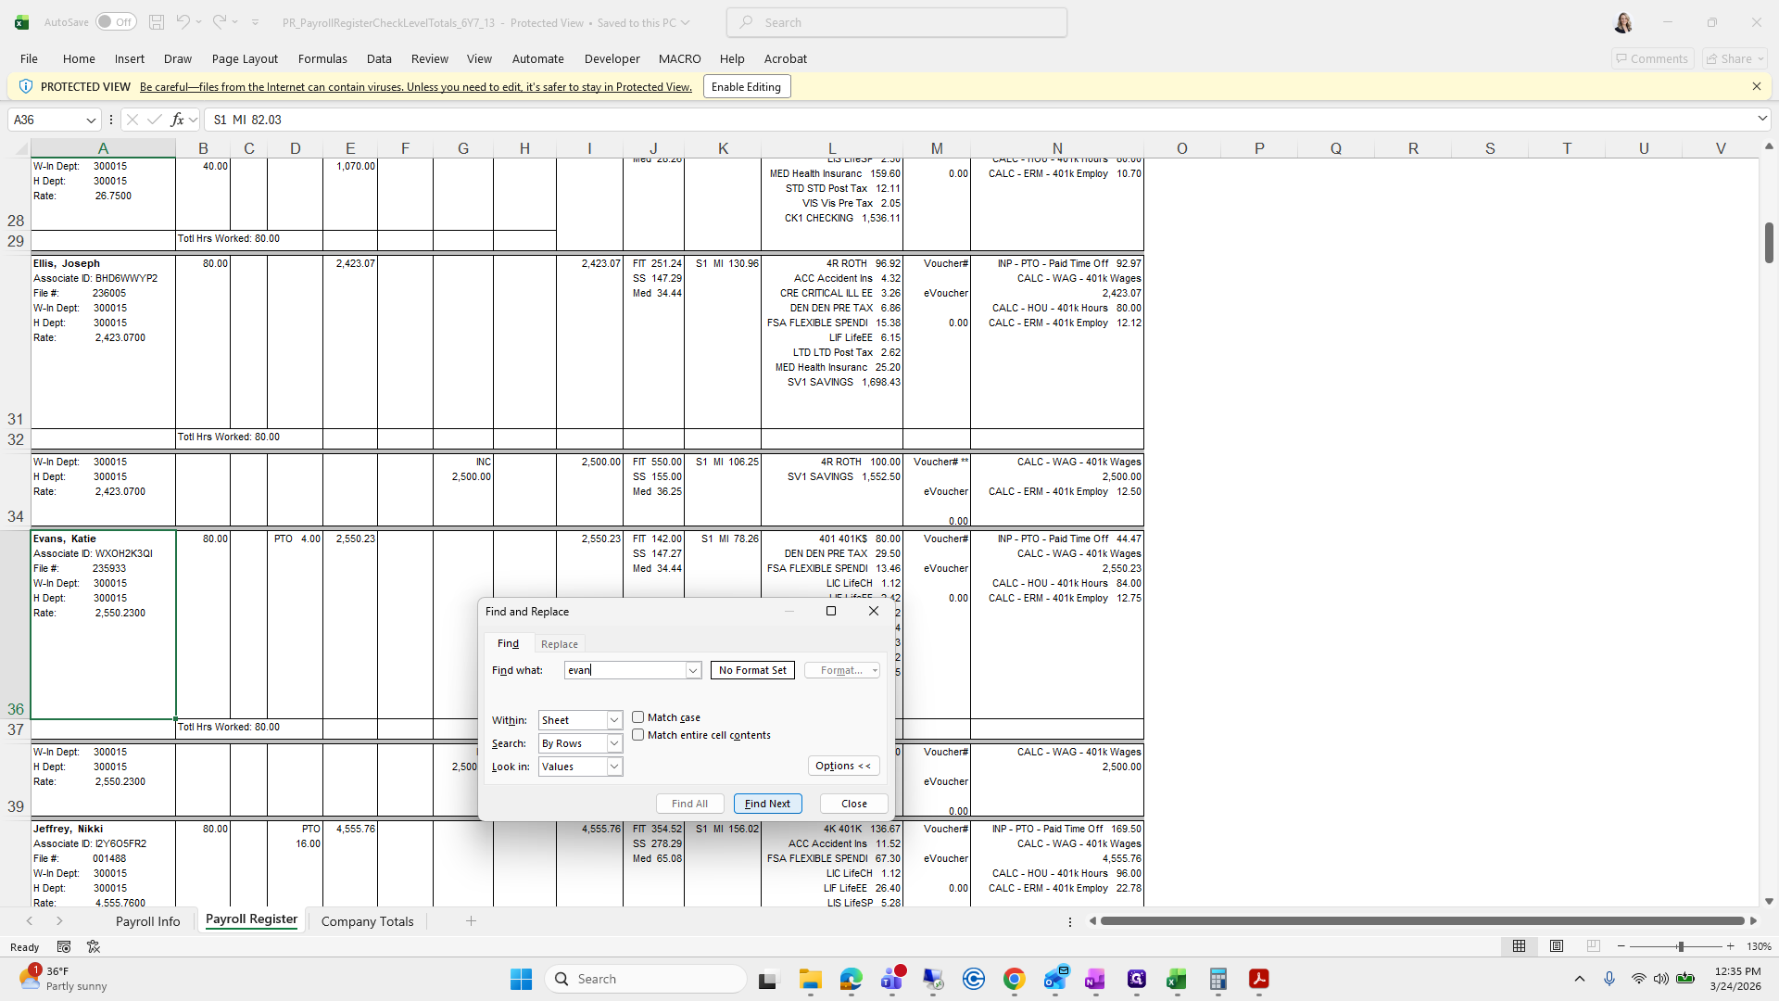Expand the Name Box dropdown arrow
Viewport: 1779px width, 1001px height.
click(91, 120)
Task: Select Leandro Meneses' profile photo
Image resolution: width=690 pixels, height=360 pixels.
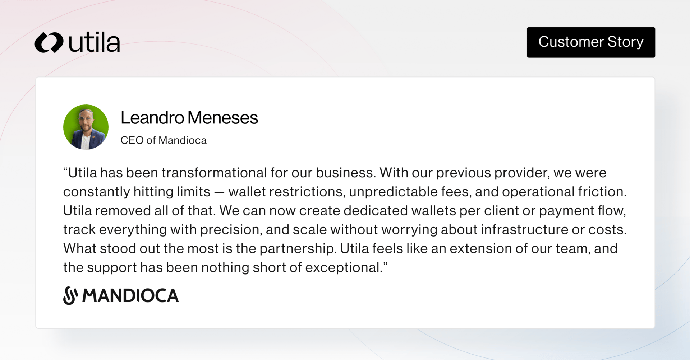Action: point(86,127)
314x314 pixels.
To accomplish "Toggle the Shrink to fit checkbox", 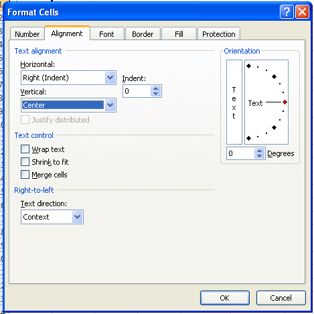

= AIM OF THE EXERCISE =
Rewrite all of the lines above with every "pixels" changed to "px" and nothing else altered. Omit the pictures.

= OUTPUT FOR THIS EXERCISE =
Expand the Name Box dropdown arrow
Viewport: 1779px width, 1001px height.
click(91, 120)
Task: Select Leandro Meneses' profile photo
Image resolution: width=690 px, height=360 px.
Action: point(86,127)
314x314 px.
To accomplish "Toggle the Shrink to fit checkbox", 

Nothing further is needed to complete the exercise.